Company’s stock price declined 45% since hitting an all-time high in December.

Patent litigation status is still unclear, same regarding progress with emerging revenue streams that should help Enzymotec meet its 2014 forecast.

Too many unknowns right now; investment decisions should halt until answers are clarified.

In my previous article on Enzymotec (NASDAQ:ENZY) I mentioned Enzymotec's great 2013 full year performance and looked forward for an even better 2014. I concluded in the article that "investors looking for a small-cap biotech company for the long run can find Enzymotec an interesting opportunity". This recommendation was based on the latest business decisions such as penetrating the fish oil omega-3 market with Omega PC, increasing InFat sales as a result of the one-child policy change in China, and expanding the Vaya Pharma market coverage in the United States. The recommendation was backed up by Enzymotec's forecast to increase its EPS from $0.53 in 2013 to the $0.7-$0.87 range in 2014. As the Q1 earnings call is just around the corner, in this article I want to cover a few events that took place since the previous February 18 article and what I will be looking for in the upcoming earnings release.

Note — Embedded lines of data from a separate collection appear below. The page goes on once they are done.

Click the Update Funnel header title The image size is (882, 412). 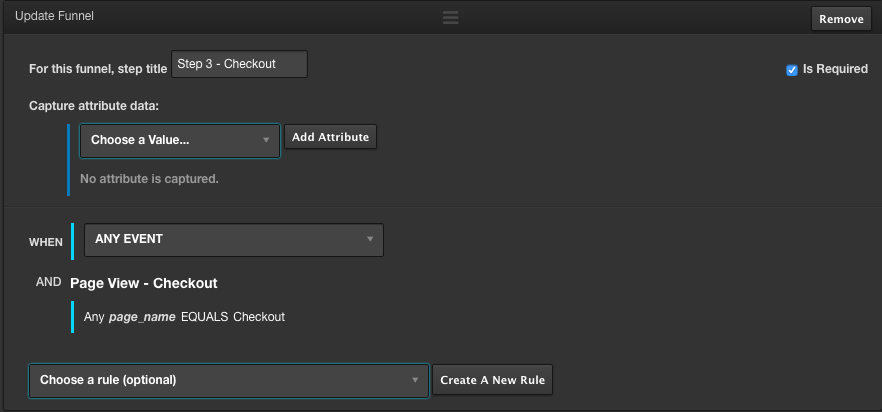point(55,17)
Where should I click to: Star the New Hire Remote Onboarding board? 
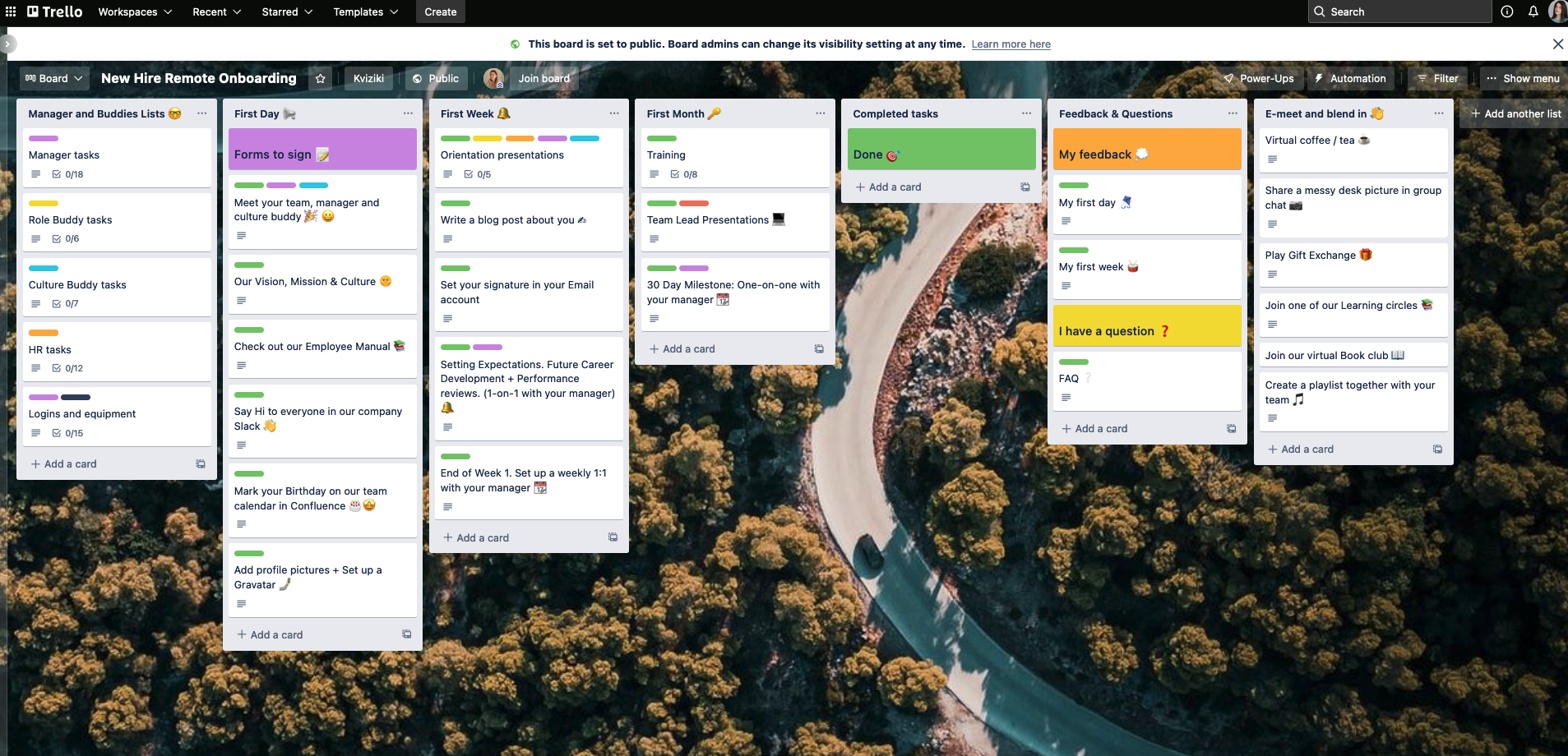pos(321,79)
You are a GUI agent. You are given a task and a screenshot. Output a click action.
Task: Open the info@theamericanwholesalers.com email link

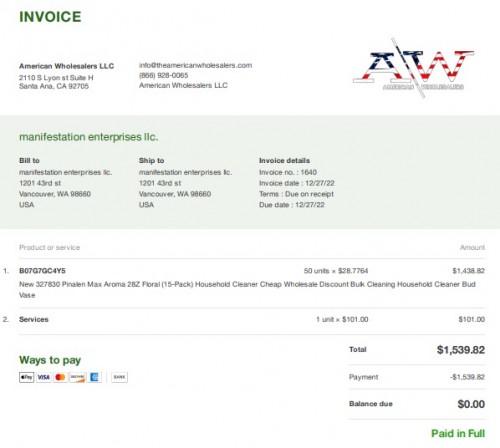[195, 65]
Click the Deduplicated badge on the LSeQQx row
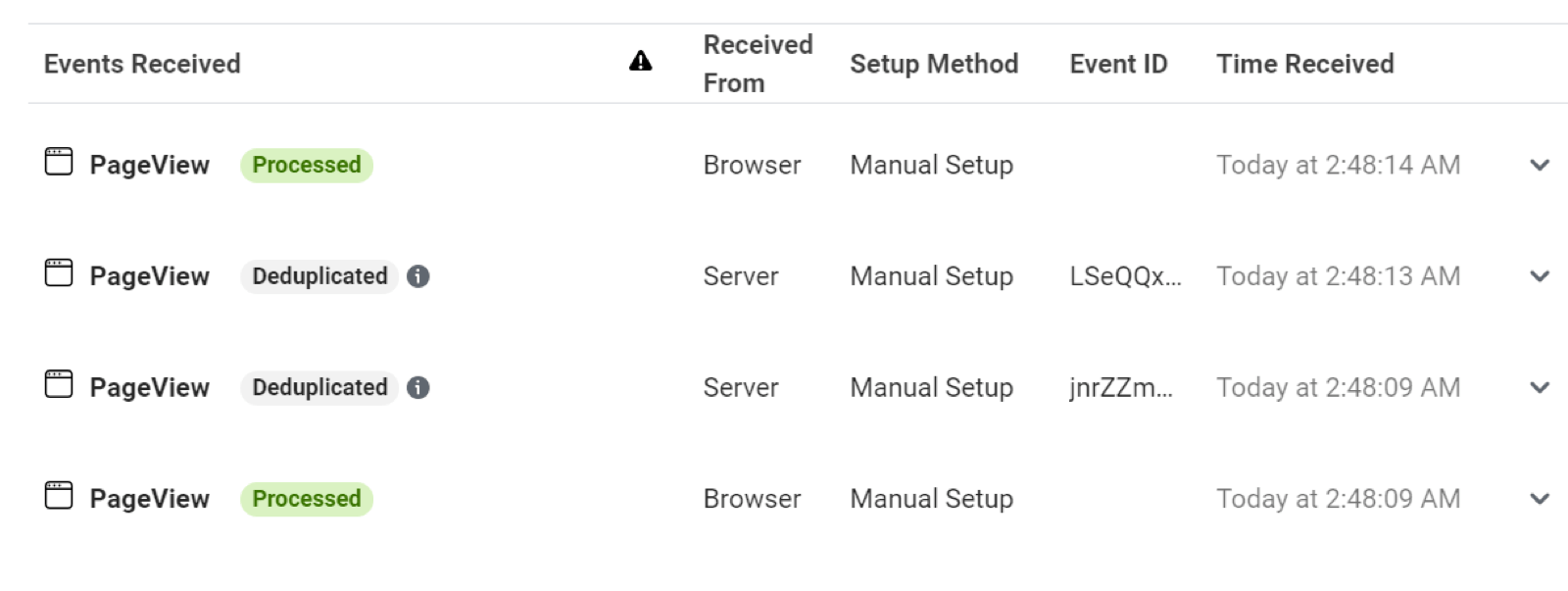 (319, 276)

Since its IPO, the Enzymotec stock price increased by 150% from the IPO price of $14 to an all-time high of $35 in December 2013. From that high in December, the Enzymotec stock price plunged 45% to its current price of $19. Holding Enzymotec from September 27 (IPO day) to April 21 (the day this article was written) would have yielded 7.4%, which is lower than 15% IBB (iShares Nasdaq Biotech ETF) or 9.3% XBI (SPDR S&P Biotech ETF) would have yielded for the same period of time with less risk (assuming investing in an ETF of multiple tickers in a specific sector is less risky than investing in one ticker in the same sector), as shown in graph 1 below.

Click to enlarge

If that downtrend continues we might see Paulson & Co, the largest shareholder of Enzymotec, changing positions from a passive investor to an active one, thereby gaining more control in the company to reverse the stock trend. Paulson & Co, a $23B investment management firm, completed a purchase of 19.24% percent of the company's shares in March 10, making it the biggest shareholder of Enzymotec. It will be interesting to see how long it takes until the investment giant becomes more active in Enzymotec's leadership.

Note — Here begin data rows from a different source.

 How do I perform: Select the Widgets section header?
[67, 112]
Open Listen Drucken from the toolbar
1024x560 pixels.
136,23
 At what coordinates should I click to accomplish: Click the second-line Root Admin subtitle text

Enzymotec is also in the middle of a patent war with competitor Neptune Technologies & Bioressources, Inc. (NASDAQ:NEPT) for krill oil patent infringement. The US Patent and Trademark office has still to provide final decisions on the patent infringement claims made by Neptune. Once these decisions are announced they will have a direct impact on the stock price. If the USPTO finds that Enzymotec actually infringed Neptune's patents, it will probably fine the company and require the company to pay royalties for every krill oil product sold. A Wells Fargo analyst quantified this risk, stating that a 5% royalty will have a $2.5M impact on Enzymotec's bottom line, equaling a $0.11 impact on earnings per share. This impact on earnings will stimulate an additional decrease in stock price. For now, the litigation status and ITC investigation status are unclear and I'm curious to see the company's response to these events.

In the earnings call I will pay attention to the progress due to the company's latest business decisions to expand revenue streams that were mentioned in the annual earnings release:

  1. Expanding Vaya Pharma sales outside the US and further in the US - In the annual earnings release, CEO Ariel Katz mentioned that Enzymotec is currently expanding its Vaya Pharma sales force in the US and is looking for new strategic partnerships to expand its sales further. What is the status and how have Vaya Pharma's sales improved since the sales force grew?
  2. Gaining more market share in China for the InFat product line - Is the sales volume through Biostime increasing and is there a new strategic partnership to increase sales further with Danone, Nestle, or Mead Johnson Nutrition?
  3. Increasing omega-3 (krill and fish oils) revenues to offset the manufacturing facility investment and royalty impact (if any) from the Neptune litigation - What is the company's prediction of the market share the company could gain in the fish oil market, and what is the revenue expected from the joint venture with Polar A/S to produce and market the fish oil-based omega-3?

Conclusions

Enzymotec stock suffered a sharp decline in the last few months. The Paulson & Co investment management firm used that opportunity to increase their holdings in Enzymotec to 19.24%. The patent infringement investigation status is still unknown as well as progress in the company's emerging revenue streams. For now, as there are many unknowns for Enzymotec, I would neither buy nor sell it till some of these unknowns become clear, hopefully right after the earning release. I will follow up on the points I highlighted in this article then.

Disclosure: I have no positions in any stocks mentioned, and no plans to initiate any positions within the next 72 hours. I wrote this article myself, and it expresses my own opinions. I am not receiving compensation for it (other than from Seeking Alpha). I have no business relationship with any company whose stock is mentioned in this article.